During the interval in his dressing room, her Ladyship unsuccessfully implores Sir to retire. She laments his self-centredness and her own choice to live in his shadow, and threatens to leave the company and Sir. He pleads for her not to go, but after she relents, he turns malicious and belittles her hopes for a life outside his shadow. After she leaves, Sir summons Madge. He asks for his press clippings of theatrical reviews, and gives her an heirloom ring from actor Edmund Kean. Madge reveals she has loved Sir since her time at the company began. Irene then enters, and Sir makes a sexual advance after signing a photograph for her. Norman jealously listens through the door. He accosts Irene about what occurred and expels her from the company.

The play resumes, and Sir continues his performance. After the curtain falls, Sir changes out of his costume and shows some tenderness toward Norman, asking what will happen to him if Sir is unable to continue performing, an idea Norman dismisses. Thornton appears and expresses his joy at having played the principal role of Fool. Sir becomes distant and withdrawn, dismissing Norman's attempts at cheer. Her Ladyship appears to say a spiteful goodnight, followed by Oxenby, who diminishes Sir's authority in the company. Sir becomes distraught, and lies down to sleep. He asks Norman to read aloud the dedication to his memoirs; as Norman does so, Sir dies. Norman becomes spiteful towards Sir, who has failed to mention him in the dedications. He calls for Madge, and secretly adds "dresser" to the list of dedications. Madge is in tears, while Norman is bitter and hateful towards Sir. The two scrap, and Madge leaves distraught; Norman is left alone with Sir's body.

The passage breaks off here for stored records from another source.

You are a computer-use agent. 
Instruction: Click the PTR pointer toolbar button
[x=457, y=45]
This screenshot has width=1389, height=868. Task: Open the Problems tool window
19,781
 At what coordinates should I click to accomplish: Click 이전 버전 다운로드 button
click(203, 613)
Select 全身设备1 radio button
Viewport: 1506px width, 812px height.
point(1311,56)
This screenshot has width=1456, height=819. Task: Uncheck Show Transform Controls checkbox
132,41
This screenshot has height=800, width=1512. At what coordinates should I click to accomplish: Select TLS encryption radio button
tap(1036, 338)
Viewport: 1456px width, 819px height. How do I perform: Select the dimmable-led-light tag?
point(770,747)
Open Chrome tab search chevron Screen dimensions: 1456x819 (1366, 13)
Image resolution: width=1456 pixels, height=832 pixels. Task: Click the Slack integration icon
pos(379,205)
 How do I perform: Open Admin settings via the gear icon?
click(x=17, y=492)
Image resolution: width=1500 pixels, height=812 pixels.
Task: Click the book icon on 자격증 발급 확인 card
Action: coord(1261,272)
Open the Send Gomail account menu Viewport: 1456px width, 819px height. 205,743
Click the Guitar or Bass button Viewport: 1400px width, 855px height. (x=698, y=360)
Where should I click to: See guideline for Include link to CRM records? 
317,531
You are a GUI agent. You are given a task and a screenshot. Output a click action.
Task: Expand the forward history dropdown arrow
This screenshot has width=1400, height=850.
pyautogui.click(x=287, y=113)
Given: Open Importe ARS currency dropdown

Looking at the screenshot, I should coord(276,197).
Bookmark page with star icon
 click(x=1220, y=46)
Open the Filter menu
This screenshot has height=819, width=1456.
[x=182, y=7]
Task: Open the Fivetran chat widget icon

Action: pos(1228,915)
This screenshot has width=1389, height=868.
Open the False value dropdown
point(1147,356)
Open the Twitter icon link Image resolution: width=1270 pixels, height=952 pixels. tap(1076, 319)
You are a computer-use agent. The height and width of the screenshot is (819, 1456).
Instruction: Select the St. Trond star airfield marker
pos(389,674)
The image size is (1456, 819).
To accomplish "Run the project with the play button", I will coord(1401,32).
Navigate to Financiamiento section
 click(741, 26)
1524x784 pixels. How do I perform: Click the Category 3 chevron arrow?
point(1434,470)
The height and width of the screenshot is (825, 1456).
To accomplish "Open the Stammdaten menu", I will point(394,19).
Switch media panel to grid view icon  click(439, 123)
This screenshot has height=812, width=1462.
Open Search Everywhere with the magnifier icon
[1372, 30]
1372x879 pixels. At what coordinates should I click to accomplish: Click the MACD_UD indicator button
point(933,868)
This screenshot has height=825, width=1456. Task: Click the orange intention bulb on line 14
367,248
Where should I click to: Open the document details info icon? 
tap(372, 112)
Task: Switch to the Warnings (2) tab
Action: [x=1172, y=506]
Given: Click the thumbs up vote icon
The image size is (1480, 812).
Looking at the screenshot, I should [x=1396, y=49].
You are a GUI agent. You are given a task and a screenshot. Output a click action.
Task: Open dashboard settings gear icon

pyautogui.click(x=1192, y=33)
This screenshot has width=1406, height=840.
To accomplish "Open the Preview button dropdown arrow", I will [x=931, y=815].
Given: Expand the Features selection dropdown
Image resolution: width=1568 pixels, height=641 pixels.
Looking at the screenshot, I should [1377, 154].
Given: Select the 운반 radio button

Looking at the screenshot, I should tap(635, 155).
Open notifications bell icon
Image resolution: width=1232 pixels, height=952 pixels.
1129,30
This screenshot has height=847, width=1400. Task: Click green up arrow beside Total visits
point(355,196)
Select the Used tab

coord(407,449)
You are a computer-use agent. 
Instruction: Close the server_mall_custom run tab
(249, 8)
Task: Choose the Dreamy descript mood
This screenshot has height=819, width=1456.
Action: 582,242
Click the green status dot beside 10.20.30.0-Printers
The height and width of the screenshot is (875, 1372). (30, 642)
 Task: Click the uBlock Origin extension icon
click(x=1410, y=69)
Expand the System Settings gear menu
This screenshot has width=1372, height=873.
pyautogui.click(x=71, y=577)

He begins to tell one of the stories which used to cheer Sir, but stops himself.

==Cast==
- Ian McKellen as Norman
- Anthony Hopkins as "Sir"
- Emily Watson as "Her Ladyship"
- Vanessa Kirby as Irene
- Sarah Lancashire as Madge
- Edward Fox as Thornton; Fox had played the role of Oxenby in the 1983 cinema film of the play
- Tom Brooke as Oxenby / Edmond
- Matthew Cottle as Albany
- Ian Conningham as Kent
- Helen Bradbury as Regan
- John Ashton as Gloucester
- Annalisa Rossi as Goneril
- Carl Sanderson as Cornwall

==Production==
Filming began in London in March 2015.